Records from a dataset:
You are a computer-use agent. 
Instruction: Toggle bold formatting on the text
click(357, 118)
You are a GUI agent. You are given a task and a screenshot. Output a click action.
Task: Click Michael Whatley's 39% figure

* **What you have to do**
Look for the line with "You are a GUI" in the records above. Repeat it and each line after it exactly.

* **Reply**
You are a GUI agent. You are given a task and a screenshot. Output a click action.
Task: Click Michael Whatley's 39% figure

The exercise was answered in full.